What is the week to use as a YOY comparison term for week 53 in 2009? There could be many answers to this question. The year 2008 has only 52 weeks, so you might use the last week in 2008 (comparing both W52 and W53 of 2009 with the same W52 in 2008), or you might use the first week in 2009 (comparing W53-2009 with W01-2009). Whatever you business requirements are, you need to understand that the exception is in the data, not in the formula. Thus, you cannot (and should not) handle the exception using some DAX code. What you need to do is shape your data so that it handles the exception.
In order to remove such a logic from the DAX code, a good approach is to create a column containing, for each day, the corresponding day in the previous year to use for YOY comparison. This is the purpose of the ISO YOY Date column, which you can see in the following picture. In this example, we chose to compare W53-2009 with W01-2009, repeating the same week as a comparison term for W01-2010.
The date range Dec. 29, 2008 to Jan 4, 2009 corresponds to the first week in 2009, as you can see in the following picture.
At this point, you can write the following DAX implementation.
ISO PY Custom := CALCULATE ( SUM ( Sales[Sales Amount] ), FILTER ( ALL ( Dates ), CONTAINS ( VALUES ( Dates[ISO YOY Date] ), Dates[ISO YOY Date], Dates[Date] ) ) ) Iso YOY Custom := [Sales] - [ISO PY Custom] Iso YOY Custom % := IF ( [Iso PY Custom] <> 0, [Iso YOY Custom] / [Iso PY Custom], BLANK() )

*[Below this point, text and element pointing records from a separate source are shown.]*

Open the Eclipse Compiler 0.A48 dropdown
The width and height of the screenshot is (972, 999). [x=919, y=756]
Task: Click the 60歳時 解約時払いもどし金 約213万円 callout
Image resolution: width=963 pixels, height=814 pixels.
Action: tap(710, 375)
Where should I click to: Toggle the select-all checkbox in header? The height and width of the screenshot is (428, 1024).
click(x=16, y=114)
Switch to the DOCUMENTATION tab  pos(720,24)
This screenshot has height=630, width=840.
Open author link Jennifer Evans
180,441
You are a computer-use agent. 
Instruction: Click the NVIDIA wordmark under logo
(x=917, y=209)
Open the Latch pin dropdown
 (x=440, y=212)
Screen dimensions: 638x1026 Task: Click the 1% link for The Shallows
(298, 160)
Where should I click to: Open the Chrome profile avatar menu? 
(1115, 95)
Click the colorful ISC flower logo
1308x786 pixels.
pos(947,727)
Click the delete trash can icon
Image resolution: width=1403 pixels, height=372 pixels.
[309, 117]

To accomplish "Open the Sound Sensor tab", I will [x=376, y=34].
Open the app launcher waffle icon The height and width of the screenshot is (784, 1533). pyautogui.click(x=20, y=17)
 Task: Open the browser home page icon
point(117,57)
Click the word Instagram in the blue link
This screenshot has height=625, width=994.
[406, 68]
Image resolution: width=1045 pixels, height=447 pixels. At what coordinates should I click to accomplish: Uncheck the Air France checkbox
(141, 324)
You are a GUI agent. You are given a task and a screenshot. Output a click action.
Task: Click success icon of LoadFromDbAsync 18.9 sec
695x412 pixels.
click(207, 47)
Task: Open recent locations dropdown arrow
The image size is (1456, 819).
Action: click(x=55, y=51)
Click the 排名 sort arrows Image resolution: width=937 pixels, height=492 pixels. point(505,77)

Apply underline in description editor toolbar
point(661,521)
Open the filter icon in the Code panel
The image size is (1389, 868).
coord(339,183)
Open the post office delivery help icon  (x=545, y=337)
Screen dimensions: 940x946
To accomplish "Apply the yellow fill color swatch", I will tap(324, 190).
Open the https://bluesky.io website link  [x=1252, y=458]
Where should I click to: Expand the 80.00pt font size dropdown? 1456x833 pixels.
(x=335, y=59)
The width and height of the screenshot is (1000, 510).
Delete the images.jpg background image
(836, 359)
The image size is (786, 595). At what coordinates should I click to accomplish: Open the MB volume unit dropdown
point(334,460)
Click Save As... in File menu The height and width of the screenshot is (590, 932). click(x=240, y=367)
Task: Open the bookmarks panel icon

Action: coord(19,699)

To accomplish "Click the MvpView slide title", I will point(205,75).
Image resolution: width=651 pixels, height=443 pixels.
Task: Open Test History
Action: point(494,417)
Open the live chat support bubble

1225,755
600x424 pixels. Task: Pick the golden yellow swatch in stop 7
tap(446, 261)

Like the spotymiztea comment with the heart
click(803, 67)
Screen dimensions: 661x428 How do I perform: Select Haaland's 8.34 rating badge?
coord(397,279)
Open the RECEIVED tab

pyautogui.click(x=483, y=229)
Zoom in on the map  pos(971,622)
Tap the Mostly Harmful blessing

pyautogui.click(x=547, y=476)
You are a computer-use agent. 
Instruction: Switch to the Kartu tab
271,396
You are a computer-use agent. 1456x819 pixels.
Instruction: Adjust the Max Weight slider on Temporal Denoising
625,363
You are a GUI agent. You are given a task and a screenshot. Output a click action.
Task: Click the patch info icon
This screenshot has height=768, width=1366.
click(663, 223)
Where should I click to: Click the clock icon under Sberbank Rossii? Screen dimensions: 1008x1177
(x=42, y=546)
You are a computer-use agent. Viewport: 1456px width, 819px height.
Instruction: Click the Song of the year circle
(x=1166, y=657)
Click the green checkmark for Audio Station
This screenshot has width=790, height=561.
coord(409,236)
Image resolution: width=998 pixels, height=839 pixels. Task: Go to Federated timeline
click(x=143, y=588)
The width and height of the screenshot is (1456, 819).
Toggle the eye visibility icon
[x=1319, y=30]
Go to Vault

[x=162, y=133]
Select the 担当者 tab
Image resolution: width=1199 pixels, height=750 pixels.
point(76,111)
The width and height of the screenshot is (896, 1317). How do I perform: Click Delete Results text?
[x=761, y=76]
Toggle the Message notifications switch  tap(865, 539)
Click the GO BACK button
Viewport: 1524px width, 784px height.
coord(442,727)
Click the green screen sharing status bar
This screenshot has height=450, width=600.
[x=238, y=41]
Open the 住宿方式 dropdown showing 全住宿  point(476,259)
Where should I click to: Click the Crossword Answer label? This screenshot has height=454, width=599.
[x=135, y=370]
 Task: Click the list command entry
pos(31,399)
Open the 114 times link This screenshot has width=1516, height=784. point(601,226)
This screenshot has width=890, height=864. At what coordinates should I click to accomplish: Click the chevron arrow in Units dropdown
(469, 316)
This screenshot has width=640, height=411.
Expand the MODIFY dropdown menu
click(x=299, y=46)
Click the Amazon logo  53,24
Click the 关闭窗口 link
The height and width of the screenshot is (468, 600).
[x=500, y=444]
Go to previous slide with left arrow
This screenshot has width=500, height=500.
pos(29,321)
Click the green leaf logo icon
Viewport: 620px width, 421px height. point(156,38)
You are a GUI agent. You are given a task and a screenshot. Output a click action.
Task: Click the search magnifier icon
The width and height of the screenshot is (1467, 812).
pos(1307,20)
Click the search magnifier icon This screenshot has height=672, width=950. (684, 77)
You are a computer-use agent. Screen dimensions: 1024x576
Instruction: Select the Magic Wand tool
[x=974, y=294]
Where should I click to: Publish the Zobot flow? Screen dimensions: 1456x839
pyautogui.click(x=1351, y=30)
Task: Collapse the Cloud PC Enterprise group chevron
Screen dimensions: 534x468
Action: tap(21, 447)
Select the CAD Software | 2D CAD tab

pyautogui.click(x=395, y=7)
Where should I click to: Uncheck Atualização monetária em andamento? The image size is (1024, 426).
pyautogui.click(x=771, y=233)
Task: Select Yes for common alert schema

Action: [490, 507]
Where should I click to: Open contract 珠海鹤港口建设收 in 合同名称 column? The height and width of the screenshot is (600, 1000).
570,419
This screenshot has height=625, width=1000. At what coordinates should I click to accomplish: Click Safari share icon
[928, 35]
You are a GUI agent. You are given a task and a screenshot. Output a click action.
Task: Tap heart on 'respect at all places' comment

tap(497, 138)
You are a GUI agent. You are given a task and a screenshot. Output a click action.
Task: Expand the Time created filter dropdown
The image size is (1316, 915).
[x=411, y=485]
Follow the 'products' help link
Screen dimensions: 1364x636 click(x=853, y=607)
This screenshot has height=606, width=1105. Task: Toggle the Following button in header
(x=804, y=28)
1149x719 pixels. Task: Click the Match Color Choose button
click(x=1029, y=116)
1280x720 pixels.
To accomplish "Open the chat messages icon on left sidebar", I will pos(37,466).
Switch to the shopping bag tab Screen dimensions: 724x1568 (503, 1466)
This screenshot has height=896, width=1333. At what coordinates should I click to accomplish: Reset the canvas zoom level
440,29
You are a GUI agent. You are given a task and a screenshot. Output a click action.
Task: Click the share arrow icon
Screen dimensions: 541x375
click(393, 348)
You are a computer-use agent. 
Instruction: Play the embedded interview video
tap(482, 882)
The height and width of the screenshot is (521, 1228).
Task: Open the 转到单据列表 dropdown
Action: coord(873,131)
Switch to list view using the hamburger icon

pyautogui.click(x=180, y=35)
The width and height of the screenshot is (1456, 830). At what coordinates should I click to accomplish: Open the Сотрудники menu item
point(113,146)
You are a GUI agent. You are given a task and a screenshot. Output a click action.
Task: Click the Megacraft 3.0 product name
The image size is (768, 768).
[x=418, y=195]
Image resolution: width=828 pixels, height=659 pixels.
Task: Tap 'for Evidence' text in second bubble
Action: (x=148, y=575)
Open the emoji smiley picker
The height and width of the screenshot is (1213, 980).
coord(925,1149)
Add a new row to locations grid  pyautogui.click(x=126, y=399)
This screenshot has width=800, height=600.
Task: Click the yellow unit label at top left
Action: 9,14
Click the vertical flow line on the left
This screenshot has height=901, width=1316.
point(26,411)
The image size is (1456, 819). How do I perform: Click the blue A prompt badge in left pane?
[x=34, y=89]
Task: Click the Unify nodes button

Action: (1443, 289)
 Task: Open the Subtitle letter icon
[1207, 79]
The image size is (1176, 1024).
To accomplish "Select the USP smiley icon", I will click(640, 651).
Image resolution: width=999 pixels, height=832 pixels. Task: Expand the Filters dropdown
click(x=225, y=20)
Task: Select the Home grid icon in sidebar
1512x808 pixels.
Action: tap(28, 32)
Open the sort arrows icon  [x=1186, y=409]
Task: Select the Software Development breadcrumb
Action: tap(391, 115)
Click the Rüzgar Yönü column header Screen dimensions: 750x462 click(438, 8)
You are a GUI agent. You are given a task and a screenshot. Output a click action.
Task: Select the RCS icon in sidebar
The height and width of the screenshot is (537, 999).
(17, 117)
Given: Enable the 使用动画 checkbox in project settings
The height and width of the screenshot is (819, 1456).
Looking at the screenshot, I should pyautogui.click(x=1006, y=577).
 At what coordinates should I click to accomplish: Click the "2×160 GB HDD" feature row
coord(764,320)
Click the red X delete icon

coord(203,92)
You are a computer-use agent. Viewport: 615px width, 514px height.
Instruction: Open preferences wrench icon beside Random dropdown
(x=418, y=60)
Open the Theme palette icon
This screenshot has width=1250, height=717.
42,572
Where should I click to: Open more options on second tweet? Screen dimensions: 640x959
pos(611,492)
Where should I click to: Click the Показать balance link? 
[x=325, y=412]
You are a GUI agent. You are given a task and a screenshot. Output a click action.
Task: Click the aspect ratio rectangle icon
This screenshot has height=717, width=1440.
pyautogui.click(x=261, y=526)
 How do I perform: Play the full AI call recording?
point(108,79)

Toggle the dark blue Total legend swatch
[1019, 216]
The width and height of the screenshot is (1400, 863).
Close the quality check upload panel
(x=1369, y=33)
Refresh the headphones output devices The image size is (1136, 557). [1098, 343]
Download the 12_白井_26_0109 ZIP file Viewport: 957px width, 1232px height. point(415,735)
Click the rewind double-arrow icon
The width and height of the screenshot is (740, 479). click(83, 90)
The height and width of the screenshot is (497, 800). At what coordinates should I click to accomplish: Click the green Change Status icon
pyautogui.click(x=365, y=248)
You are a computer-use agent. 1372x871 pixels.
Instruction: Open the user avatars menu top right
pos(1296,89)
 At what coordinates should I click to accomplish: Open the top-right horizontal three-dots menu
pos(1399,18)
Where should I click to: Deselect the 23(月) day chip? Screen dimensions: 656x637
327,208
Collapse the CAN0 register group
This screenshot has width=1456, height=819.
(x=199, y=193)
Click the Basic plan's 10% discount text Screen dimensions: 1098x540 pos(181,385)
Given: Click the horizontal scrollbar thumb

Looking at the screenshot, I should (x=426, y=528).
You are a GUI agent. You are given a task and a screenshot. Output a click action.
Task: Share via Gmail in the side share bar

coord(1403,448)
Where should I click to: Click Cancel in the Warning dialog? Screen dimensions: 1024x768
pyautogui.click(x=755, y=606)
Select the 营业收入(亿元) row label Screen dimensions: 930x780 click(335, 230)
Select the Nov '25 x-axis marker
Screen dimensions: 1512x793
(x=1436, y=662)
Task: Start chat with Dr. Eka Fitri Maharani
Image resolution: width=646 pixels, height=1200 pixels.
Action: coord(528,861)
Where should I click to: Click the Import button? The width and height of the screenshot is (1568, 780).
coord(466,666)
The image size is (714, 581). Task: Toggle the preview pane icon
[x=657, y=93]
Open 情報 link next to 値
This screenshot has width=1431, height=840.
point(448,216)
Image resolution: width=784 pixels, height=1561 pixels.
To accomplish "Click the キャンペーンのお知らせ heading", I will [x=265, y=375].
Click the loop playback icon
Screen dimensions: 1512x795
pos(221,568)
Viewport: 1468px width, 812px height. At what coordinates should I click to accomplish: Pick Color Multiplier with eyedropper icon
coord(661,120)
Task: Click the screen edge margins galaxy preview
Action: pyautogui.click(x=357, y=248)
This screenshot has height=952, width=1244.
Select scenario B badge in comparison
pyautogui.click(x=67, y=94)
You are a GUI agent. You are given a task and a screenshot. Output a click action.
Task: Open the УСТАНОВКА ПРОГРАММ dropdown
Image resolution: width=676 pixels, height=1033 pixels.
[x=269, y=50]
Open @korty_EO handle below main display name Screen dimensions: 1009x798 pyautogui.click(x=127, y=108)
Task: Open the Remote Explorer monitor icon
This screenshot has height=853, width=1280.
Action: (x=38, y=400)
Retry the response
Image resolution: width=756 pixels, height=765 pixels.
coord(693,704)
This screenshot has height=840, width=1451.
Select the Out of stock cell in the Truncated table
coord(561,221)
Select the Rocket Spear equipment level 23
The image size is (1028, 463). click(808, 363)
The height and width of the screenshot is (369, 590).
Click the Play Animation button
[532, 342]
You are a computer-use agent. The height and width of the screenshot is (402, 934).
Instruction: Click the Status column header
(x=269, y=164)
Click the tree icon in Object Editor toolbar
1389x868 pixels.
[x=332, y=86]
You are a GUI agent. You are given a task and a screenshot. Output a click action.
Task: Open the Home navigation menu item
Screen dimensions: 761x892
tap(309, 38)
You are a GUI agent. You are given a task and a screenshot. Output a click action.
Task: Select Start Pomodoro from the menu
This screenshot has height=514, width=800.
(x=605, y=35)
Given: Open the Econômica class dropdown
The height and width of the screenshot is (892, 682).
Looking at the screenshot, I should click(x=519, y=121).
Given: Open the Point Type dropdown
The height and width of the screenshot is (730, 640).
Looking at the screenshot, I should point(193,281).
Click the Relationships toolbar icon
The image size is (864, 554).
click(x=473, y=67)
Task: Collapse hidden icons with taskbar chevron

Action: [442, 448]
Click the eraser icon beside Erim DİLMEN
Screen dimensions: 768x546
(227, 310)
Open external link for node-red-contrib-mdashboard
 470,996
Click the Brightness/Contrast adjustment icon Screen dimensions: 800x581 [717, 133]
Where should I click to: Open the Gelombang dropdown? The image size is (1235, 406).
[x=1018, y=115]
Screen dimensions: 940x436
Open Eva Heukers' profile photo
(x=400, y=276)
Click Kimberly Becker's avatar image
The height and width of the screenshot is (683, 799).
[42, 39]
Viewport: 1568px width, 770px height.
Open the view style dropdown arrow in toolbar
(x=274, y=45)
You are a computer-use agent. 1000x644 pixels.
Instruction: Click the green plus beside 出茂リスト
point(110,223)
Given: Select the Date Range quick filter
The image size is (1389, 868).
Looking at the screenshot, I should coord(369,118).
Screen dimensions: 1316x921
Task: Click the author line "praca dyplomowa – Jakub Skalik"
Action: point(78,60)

The idea behind the ISO PY Custom measure is to shift the filter of Dates back of one year, based on the current selection of Dates. The CONTAINS function filters the dates corresponding to the current selection of values in the ISO YOY Date column. Such a technique “translates” that set of dates in a new filter used by the CALCULATE statement.
You can see the result of Iso YOY Custom measure in the following picture.
This same approach is useful every time you want to implement a custom “shift” logic to compare the current selection of dates.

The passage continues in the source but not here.